- [Exercise] Give the listing again exactly, omitting its images.
[[ Provided material open ]]
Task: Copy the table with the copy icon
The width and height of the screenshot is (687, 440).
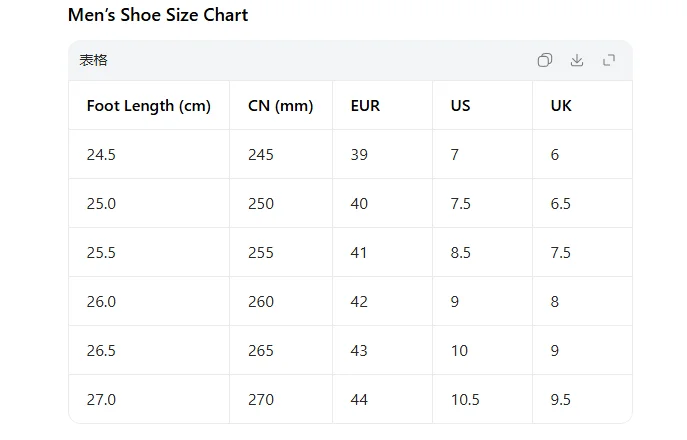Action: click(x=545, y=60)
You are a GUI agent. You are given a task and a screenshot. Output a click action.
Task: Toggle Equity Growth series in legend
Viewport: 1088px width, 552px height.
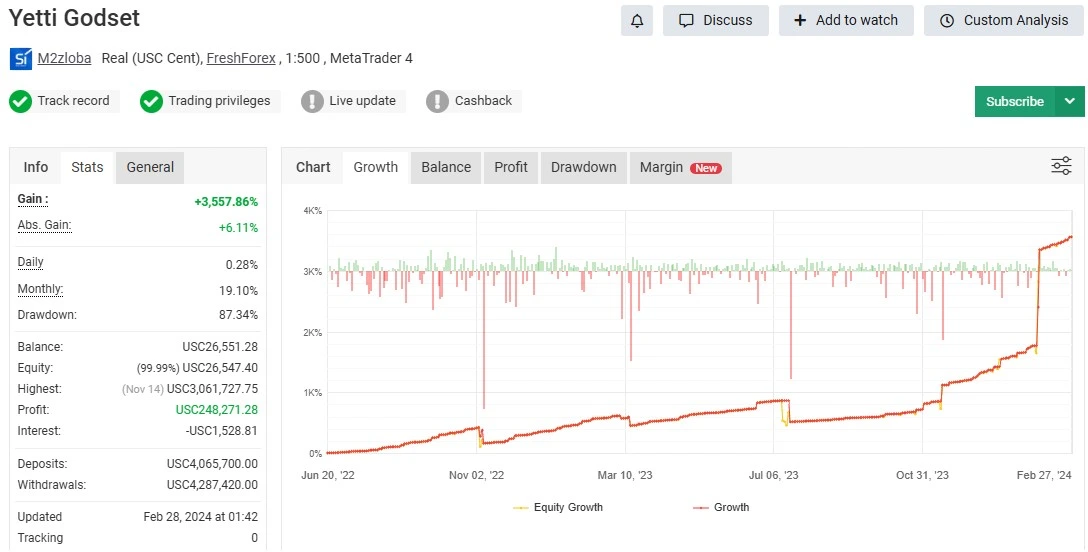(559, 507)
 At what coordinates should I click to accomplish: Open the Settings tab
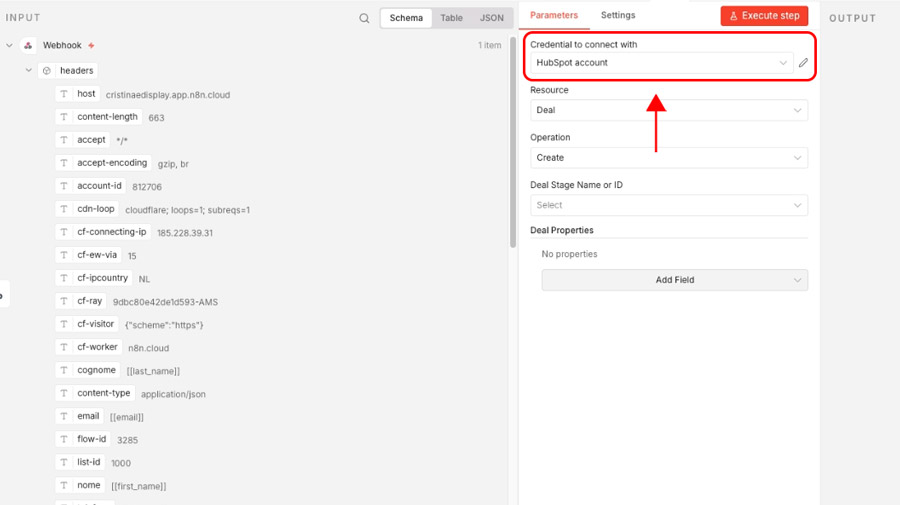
[[ Provided material closed ]]
- [Your response]
Task: Copy the table with the copy icon
The width and height of the screenshot is (687, 440).
Action: click(x=545, y=60)
You are a GUI agent. You are given a task and a screenshot. Output a click action.
Task: Toggle Equity Growth series in legend
Viewport: 1088px width, 552px height.
(559, 507)
 At what coordinates should I click to accomplish: Open the Settings tab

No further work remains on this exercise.